De los nervios en Viena

Julieta Serrano nunca se olvidará de un viaje a Viena a finales de los setenta para representar 'Las criadas' junto con Núria Espert. Se olvidó el pasaporte en casa

La actriz Julieta Serrano.
La actriz Julieta Serrano.

Julieta Serrano nunca se olvidará de un viaje a Viena a finales de los setenta. La actriz, que tiene en cartel El malentendido (Naves del Español, Matadero Madrid), acudía a representar Las criadas, junto con Núria Espert. Se olvidó el pasaporte en casa.

Se daría cuenta enseguida.

Viajaba vía Barcelona. En Madrid me pidieron el DNI, pero en el avión a Cataluña me percaté de que no llevaba el pasaporte.

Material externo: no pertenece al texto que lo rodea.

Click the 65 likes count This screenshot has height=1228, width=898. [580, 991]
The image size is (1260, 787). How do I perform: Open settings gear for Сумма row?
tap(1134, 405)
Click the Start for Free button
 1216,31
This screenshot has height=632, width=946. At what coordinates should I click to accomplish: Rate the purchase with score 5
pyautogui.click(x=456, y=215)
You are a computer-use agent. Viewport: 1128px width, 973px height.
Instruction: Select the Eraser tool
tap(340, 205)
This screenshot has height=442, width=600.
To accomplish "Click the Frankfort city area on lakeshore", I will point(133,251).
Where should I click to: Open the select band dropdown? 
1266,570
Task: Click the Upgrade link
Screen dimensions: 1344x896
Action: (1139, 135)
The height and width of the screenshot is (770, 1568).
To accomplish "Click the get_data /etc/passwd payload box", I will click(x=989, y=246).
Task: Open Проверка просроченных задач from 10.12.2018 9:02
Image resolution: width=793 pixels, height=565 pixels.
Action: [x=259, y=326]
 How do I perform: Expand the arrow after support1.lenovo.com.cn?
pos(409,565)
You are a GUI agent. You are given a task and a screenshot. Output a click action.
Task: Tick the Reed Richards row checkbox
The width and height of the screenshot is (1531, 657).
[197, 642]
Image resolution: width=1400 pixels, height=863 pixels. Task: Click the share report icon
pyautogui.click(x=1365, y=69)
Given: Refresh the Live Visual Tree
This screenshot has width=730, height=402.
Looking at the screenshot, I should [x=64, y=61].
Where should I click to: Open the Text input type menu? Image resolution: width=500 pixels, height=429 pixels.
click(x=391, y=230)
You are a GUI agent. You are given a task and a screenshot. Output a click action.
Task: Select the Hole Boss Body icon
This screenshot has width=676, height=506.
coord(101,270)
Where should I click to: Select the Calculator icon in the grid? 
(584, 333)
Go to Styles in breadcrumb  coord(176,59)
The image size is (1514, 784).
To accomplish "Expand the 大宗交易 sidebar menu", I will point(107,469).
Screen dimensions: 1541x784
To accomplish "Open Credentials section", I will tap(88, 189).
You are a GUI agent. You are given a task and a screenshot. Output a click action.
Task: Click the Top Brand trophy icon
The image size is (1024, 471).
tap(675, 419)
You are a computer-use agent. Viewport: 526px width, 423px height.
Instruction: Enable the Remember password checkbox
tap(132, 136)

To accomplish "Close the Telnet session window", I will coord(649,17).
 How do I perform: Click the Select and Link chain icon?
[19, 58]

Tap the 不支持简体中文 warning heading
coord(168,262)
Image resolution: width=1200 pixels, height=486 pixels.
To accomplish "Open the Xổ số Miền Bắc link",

¿Tenía tiempo para reaccionar?

La verdad es que no. Núria [ESPERT]estaba en Viena, y yo volaba para actuar esa misma tarde. Pero en la puerta de embarque de Barcelona no me dejaron pasar.

¿Sacó la pistola y pidió un vuelo a Estocolmo?

Aún no había rodado esa escena de Mujeres al borde de un ataque de nervios con Almodóvar, pero sí que monté un numerito. Me puse a gritar llamándoles de todo: ‘¡Si fuera futbolista, seguro que me dejaban salir! Pero claro... como solo soy una actriz’. El funcionario de aduanas me contestó que el problema era que no me iban a dejar entrar en Austria.

Mientras tanto, en Viena…

Le contaron todo a Núria, que tuvo que explicárselo a los organizadores. Pero en lugar de desvelar mi torpeza, ella, que es muy actriz, les dijo que me tenían retenida en Barcelona; que la dictadura no era muy tolerante con el mundo de la cultura y que intentaría llegar por todos los medios.

¿Funcionó la excusa?

El responsable del encuentro teatral llamó al aeropuerto de Barcelona y se enteró de todo: ‘¡Qué dictadura! Si está llorando en la puerta de embarque sin pasaporte’.

¿Aterrizó en Austria?

Llamé a mi pareja, que cogió el documento, se montó en el coche y lo llevó al aeropuerto. Me lo enviaron a Barcelona y embarqué en el siguiente vuelo.

¿Pudo entrar en escena?

Aterricé y me estaban esperando con dos coches de policía. Me quedé un poco atónita; en esa época, en España, si te llevaban escoltada no era para ir al teatro. Despejaron el tráfico, mientras yo iba en otro coche hecha un manojo de nervios. No hacía más que preguntar si llegaba a tiempo. El organizador me tranquilizaba diciéndome que sí. Mentira. Retrasaron el pase. Y los austriacos, muy ordenados, volvieron una hora después a vernos.

¿Cómo les salió?

Fue una función maravillosa. Nos aplaudieron a rabiar y, a pesar del estrés, Núria y yo nos sentimos geniales en escena. Hemos hablado mucho de esa actuación y coincidimos en que fue de las mejores. Inolvidable, como puede imaginar.